▸ **WHAT NEEDS TO BE DONE**
Copy out every line of the items below that contains the string "Instruction". Case counts.

▸ **DATA IN THIS EXERCISE**
*-*-*

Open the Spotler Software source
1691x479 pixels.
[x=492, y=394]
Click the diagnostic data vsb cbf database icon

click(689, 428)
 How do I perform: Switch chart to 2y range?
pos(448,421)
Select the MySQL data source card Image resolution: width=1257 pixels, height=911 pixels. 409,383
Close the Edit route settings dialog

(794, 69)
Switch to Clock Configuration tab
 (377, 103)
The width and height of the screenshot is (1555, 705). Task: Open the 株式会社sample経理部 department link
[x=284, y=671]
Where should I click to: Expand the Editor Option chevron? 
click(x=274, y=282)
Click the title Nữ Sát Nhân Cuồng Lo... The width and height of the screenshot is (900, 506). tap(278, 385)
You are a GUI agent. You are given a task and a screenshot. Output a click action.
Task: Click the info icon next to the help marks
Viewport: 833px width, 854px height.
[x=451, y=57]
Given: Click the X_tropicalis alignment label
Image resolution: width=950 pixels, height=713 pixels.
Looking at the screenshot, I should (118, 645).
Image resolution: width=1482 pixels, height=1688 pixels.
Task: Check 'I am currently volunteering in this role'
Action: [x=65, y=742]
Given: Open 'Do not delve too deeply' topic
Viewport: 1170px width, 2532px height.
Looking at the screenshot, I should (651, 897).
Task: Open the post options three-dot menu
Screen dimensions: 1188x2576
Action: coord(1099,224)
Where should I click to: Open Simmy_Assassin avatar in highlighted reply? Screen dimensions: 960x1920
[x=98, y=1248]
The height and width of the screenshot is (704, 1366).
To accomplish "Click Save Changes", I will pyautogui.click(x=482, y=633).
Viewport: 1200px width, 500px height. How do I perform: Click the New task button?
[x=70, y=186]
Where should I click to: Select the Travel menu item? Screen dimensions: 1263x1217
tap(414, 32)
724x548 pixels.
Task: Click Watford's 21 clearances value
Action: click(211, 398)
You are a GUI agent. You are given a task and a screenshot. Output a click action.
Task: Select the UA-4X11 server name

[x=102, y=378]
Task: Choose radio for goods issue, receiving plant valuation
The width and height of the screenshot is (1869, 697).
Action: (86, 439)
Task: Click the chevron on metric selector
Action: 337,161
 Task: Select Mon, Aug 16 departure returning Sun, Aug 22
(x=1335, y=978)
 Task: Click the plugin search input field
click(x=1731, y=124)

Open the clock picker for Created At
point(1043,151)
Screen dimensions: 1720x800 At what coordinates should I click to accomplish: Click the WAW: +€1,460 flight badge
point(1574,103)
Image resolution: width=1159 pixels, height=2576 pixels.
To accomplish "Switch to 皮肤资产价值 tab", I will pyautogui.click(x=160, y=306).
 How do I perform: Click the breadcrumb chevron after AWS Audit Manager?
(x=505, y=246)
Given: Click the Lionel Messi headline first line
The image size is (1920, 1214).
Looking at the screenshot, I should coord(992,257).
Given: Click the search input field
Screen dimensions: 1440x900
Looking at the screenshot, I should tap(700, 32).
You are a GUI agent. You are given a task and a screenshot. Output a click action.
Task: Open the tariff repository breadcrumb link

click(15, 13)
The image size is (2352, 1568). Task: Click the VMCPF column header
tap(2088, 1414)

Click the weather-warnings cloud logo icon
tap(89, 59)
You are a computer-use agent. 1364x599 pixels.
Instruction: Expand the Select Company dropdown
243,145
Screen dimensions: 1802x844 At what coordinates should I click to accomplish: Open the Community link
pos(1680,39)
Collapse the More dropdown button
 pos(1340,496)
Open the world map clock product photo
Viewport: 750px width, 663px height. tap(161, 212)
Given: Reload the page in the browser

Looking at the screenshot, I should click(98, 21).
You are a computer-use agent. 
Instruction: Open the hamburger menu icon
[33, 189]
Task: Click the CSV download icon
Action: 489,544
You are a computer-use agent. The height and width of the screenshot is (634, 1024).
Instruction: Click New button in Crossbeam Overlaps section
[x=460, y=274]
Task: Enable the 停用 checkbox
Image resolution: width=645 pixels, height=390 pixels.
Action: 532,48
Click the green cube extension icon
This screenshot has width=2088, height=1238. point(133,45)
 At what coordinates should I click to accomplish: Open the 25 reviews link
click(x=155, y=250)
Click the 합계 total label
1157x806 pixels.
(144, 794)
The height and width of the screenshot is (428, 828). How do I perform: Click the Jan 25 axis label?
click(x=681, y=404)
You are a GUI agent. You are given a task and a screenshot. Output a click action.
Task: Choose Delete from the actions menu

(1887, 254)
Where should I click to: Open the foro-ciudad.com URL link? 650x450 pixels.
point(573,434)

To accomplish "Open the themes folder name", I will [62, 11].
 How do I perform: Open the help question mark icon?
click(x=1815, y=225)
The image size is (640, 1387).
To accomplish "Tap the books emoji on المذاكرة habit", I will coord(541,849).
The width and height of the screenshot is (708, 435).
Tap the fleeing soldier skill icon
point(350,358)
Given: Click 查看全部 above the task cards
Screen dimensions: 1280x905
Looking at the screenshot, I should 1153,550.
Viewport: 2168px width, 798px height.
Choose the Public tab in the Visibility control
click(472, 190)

*-*-*

▸ **FULL OUTPUT**
Instruction: Expand the Select Company dropdown
Instruction: Open the hamburger menu icon
Instruction: Click New button in Crossbeam Overlaps section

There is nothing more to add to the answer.